Now my guy being a contractor and a straight shooter replied, “WTF!” plus a few more choice words. Next, he fired the appraiser on the spot.
He hired another appraiser who said the same thing but that he would cut my client some slack, “I’ll just add the value of your shop to your house so we can get it refinanced that way! He.He.He.”
It was another damn, quasi-legal workaround…
FOR REAL ESTATE INVESTMENT AND BUSINESS COACHING THAT’LL HELP YOU PROVIDE FOR YOURSELF AND YOUR FAMILY FOR 3-GENERATIONS, PLEASE CONTACT:
Bruce M Firestone, B Eng (civil), M Eng-Sci, PhD
Real Estate Investment and Business coach
ROYAL LePAGE Performance Realty broker
Ottawa Senators founder
• MAKING IMPOSSIBLE POSSIBLE
• FREEDOM VIA REAL ESTATE INVESTMENT AND PB4L, PERSONAL BUSINESS FOR LIFE
• FEHAJ, FOR EVERY HOME A JOB
• MAKE YOUR HOME WORK FOR YOU, INSTEAD OF YOU WORKING FOR IT
• HIGHER ROI NOT JUST FOR OWNERS AND INVESTORS, BUT FOR TENANTS, GUESTS, VISITORS, NEIGHBORHOODS, COMMUNITIES, TOWNS, VILLAGES, CITIES AND THE ENVIRONMENT TOO
postscript: Matt Slobodian writes in response to this mini case study as follows:
This is an interesting example. The appraiser (I’m assuming) was primarily focused on residential valuations.
You could have suggested a value+ model where they apply a market value (based on comparables) to the home but a cost approach towards the workshop (in this case simply using the cost that your client spent on building his shop) to come up with a final value. This way, there is a clear determination of value on both buildings that can be justified and does not put the appraiser at risk of liability.
Another approach would have been to engage an AACI-designated appraiser who is qualified to evaluate commercial properties. S/he would be able to value the workshop at FMV along with a separate market valuation for the home. This appraisal costs more to prepare but it may have also have provided a higher value for your client, which in turn could mean more equity repatriation on refinance. Worth the discussion anyway.
Appraisers should be able to provide their approaches over a phone-call.
Unfortunately, most lenders insist clients select an appraiser from their list of approved providers (even though, in commercial real estate and sometimes even residential, clients pay for those appraisals). This means that clients are limited in what they can do to get a fair appraisal, Bruce
postscript 2: if you think it’s tough getting decent appraisals try doing it in small towns.
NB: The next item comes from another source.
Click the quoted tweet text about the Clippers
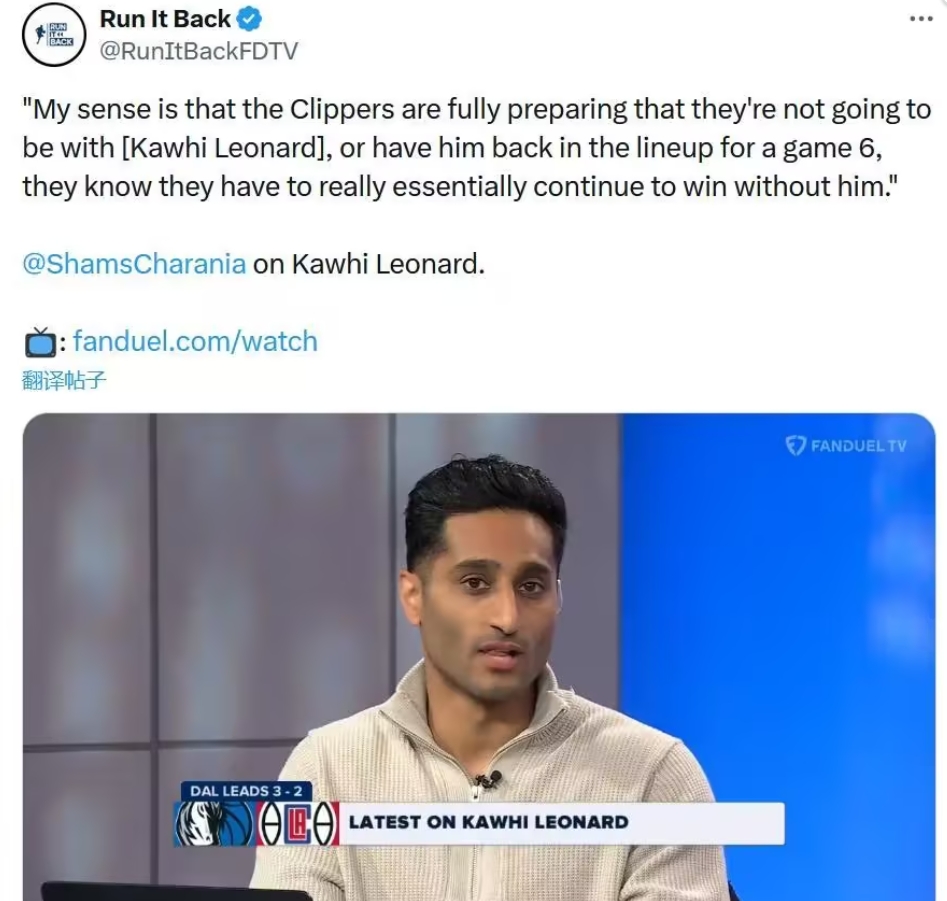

Lenders and their appraisers seem to detest small towns and even rural areas around big cities (on well and septic). Why? Because the markets are thin, not heavily traded, and it takes a long time to sell a distressed (foreclosed) property. Also, property appreciation is often much less (or even negative) in those marketplaces… at least according to bankers.